AAAI Conference 2026 Conference Paper
Learning Better UAV-Based Cross-View Object Geo-Localization from Multi-Modal Prompts: MoP-UAV Benchmark and MoPT Framework
- Xiaohan Zhang
- Zhangkai Shen
- Si-Yuan Cao
- Xiaokai Bai
- Yiming Li
- Zheheng Han
- Zhe Wu
- Qi Ming
We present MoP-UAV, a new benchmark for UAV-based cross-view object geo-localization guided by multi-modal prompts. MoP-UAV supports fine-grained object-level cross-view localization under diverse prompt modalities, including natural language, bounding boxes, and click points. It offers potential for incorporating large foundation models like large language models (LLMs) and promotes the building of more flexible and intelligent UAV agents.
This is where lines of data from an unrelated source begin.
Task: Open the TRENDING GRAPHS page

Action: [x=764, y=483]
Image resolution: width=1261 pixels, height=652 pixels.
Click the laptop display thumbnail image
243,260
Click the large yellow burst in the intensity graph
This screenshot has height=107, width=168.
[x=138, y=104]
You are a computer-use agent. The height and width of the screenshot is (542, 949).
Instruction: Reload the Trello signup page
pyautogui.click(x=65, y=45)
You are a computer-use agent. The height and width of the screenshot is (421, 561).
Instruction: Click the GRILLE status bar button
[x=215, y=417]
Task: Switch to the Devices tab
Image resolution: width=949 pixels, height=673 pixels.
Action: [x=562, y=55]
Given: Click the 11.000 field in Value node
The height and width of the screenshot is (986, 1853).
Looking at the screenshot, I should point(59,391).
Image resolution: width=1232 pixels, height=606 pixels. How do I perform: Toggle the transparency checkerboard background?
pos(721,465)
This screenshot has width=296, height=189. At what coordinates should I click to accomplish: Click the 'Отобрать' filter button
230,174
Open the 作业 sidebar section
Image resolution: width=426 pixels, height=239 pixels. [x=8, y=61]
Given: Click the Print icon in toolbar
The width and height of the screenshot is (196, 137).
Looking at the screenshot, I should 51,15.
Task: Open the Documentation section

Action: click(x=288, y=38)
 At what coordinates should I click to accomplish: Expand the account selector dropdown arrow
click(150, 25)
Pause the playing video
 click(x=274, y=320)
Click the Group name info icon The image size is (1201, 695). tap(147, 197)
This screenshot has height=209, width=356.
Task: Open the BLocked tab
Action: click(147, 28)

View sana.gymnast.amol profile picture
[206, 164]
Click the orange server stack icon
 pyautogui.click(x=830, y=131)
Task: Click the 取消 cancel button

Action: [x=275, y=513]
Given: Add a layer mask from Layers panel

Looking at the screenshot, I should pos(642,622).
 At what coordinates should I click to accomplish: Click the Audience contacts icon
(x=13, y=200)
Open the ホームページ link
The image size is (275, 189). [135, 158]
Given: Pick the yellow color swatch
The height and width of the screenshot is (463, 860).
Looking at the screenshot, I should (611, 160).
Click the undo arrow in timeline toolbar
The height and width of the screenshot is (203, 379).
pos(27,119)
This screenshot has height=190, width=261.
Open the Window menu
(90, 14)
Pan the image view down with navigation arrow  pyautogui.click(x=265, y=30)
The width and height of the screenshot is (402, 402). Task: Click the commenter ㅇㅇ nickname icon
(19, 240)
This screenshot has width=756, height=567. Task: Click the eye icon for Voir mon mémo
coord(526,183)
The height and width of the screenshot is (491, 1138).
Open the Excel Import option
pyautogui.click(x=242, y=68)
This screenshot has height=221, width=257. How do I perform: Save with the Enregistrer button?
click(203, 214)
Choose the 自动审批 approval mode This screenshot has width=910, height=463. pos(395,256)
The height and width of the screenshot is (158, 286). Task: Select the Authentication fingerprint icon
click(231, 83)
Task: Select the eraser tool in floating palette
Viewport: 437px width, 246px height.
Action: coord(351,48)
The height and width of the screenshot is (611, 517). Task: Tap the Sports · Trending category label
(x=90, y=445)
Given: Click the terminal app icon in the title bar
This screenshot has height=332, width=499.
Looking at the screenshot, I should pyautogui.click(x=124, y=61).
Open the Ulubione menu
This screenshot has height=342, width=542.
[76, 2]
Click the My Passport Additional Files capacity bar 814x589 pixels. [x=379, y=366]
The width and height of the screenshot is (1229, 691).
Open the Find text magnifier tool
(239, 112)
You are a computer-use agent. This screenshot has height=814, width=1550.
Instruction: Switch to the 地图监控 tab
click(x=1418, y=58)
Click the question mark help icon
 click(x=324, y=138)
Based on the benchmark, we propose MoPT, a multi-modal-prompt-guided tansformer that embeds prompts as token sequences and extract object location from UAV and satellite features via cross-attention. To enhance semantic consistency and performance, we further adopt a cross-view contrastive loss and propose a RefCOCOg-based pre-training strategy. Extensive experiments show that MoPT achieves robust localization under arbitrary prompt combinations. Notably, multi-modal-prompt training significantly boosts unimodal-prompt inference performance, highlighting the generalization benefits of multi-modal learning. MoPT trained with multi-modal prompts outperforms prior unimodal prompt works under the same setting.